After Jeff took his own life in the summer of 2016 at the age of 20, the family decided to donate his organs to give three individuals a new start on life.
The recipients, likely in Eastern Canada, received his heart, liver and lungs.
A year ago, Pat Loder began writing letters to the recipients, telling them about her son and asking how they were doing.
The man who received Jeff's heart wrote back — but there was a catch.
The Organ Procurement Exchange of Newfoundland and Labrador screens letters between donor families and recipients limiting information that can be shared.
Letters have to be anonymous with no reference to the whereabouts or the identity of the parties involved.
The first letter from the heart recipient came in November, just before what would have been Jeff's 21st birthday.
The first letter
"Dear Donor family," it begins.
"I am glad you decided to contact me as I wanted to contact you people, but thought it might be too soon. And no, I can't imagine how you feel and what you must be going through."
A part of him still lives within me.- Heart recipient
"I hope you can feel a little bit better knowing that in your way, and out of your son, a part of him still lives within me."
Loder said the letter helped her family get through Christmas.
The second letter
The second one was written in the spring and arrived in the past couple of weeks.
In it, the recipient explains his last letter was rejected for being too detailed.
"So, this letter will be tamed down," he wrote.
"I wanted to tell you more about my family and their likes and dislikes and accomplishments. But they won't let me. So here goes again. This heart is working really good."
Searching on social media
The recipient expressed interest in meeting the Loders, and Jeff's mom has been trying to figure out who the receipient is since.
"To hear the beating of a heart that once beat in your child, I'm sure it's, yeah, no words needed," she said.
"Can you imagine how overwhelming it will be to meet each other?"
Jeff lived in Happy Valley-Goose Bay. The Loders are using social media, sharing what they know so far, in hopes of expanding their reach.
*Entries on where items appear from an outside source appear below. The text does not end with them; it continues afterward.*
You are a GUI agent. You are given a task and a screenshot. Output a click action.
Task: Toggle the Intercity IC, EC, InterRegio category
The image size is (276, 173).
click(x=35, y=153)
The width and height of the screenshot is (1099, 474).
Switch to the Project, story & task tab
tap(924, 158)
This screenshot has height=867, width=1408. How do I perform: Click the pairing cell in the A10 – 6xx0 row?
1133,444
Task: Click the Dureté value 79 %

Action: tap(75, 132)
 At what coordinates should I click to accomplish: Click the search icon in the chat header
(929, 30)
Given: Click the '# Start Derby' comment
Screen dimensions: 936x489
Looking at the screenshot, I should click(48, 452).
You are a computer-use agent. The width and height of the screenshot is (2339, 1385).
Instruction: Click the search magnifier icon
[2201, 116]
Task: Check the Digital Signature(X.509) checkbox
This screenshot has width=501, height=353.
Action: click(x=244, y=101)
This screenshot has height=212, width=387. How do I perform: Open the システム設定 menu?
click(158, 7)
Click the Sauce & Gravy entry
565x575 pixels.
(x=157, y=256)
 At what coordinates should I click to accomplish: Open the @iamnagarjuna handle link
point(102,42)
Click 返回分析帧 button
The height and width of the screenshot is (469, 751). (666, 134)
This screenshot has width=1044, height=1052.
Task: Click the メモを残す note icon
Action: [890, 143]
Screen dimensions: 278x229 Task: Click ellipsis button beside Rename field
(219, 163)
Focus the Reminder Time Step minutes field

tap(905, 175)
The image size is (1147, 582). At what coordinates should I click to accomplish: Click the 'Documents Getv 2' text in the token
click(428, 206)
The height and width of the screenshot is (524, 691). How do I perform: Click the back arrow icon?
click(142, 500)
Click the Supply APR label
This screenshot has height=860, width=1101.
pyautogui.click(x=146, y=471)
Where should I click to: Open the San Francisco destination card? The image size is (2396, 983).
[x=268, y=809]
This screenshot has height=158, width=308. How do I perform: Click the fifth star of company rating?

- The recipient is a licensed carpenter
- He has three sons and a daughter
- He's also a grandfather, uncle and grand-uncle
- He likes country music and Abba
- He had a family reunion with 48 immediate family relatives this summer
- He loves travel, the outdoors and fishes bass
- He was sick for approximately five years before the transplant
- The surgery took place on July 31, 2016, in Ottawa
This year for Jeff's 22nd birthday, the Loders want to meet their son's heart recipient in person, believing that it would be healing for the family.
Knowing that there's three individuals and their families and friends out there that's forever impacted — that's powerful.- Pat Loder
They also hope, one day, to hear back from the people who received Jeff's lungs and liver.
"The choice to donate gave the recipients a huge thing, but it gave us more than we thought," said Pat Loder.
"It will never bring our son back. That loss we will always feel. But knowing that there's three individuals and their families and friends out there that's forever impacted — that's powerful."